Das musste man der Jugendwehr nicht zweimal sagen, denn ehe man sich versah, nahmen die Nachwuchsfeuerwehrleute mit viel Eifer und Elan ihre Positionen ein. Jede Jugendwehr war für einen eigenen Brandabschnitt verantwortlich, den es gemeinsam zu bekämpfen galt. Beispielsweise waren die Bubacher Jugendfeuerwehrleute für die Wasserversorgung aus dem Weiher am Campingheim verantwortlich, um die in Brand geratene Scheune zu löschen. Die Jugendwehr löschte die Werkstatt Alt, während die Wiesbacher Nachwuchsfeuerwehrleute sie unterstützten und das Lager der Firma löschten. Die Jugendwehren von Hierscheid, Habach, Humes, Macherbach und Dirmingen rückten dem Brand sehr erfolgreich von den anderen Seiten bei. Wer da noch einen Unterschied zu den erwachsenen Kollegen von der Feuerwehr sah, musste schon sehr genau hinsehen.

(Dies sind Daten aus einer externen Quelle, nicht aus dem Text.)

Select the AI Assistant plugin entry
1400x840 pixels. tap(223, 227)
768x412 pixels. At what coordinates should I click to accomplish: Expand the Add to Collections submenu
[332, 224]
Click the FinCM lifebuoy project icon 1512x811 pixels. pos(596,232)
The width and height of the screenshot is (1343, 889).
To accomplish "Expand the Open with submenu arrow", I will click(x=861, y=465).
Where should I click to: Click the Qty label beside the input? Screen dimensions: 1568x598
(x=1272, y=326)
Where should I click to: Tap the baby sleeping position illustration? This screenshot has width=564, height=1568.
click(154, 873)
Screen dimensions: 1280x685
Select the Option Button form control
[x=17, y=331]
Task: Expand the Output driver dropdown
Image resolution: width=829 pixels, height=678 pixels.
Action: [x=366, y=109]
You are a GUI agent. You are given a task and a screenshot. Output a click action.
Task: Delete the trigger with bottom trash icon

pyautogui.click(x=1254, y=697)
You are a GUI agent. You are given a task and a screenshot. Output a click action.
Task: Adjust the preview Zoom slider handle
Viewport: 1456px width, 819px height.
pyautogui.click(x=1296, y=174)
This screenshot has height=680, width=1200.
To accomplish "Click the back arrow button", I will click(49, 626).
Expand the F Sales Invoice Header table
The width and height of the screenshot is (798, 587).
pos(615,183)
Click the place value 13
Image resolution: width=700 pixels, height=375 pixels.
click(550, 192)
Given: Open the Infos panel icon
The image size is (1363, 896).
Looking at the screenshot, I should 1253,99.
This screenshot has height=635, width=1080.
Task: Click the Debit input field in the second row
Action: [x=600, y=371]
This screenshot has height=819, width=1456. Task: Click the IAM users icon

Löschangriff an der Jahresabschlussübung der Jugendfeuerwehr in Macherbach
Im Anschluss gab es den verdienten warmen Fleischkäse und Freigetränke im Feuerwehrgerätehaus Macherbach. Die Jahresübung dient immer wieder dazu, die Zusammenarbeit der Jugendwehren und die Kameradschaft auf Gemeindeebene zu stärken, so der Leiter der Jugendwehr, Karl Paul. Außerdem können mit solchen Großübungen Mängel an Gerät und in der Ausbildung festgestellt werden. Sie ist gleichzeitig der jährliche Abschluss der Ausbildungszeit der Jungfeuerwehrleute. Es folgen noch in den nächsten Wochen die Verleihung der Jugendflamme und eine Sternwanderung.

Auch Bürgermeister Fritz-Hermann Lutz, Wehrführer Hermann-Josef Recktenwald, Kreisbrandinspekteur Werner Thom und der gastgebende Ortsvorsteher Jürgen Nürnberger zeigten sich mit der Leistung der Jugendwehr vor Ort sehr zufrieden.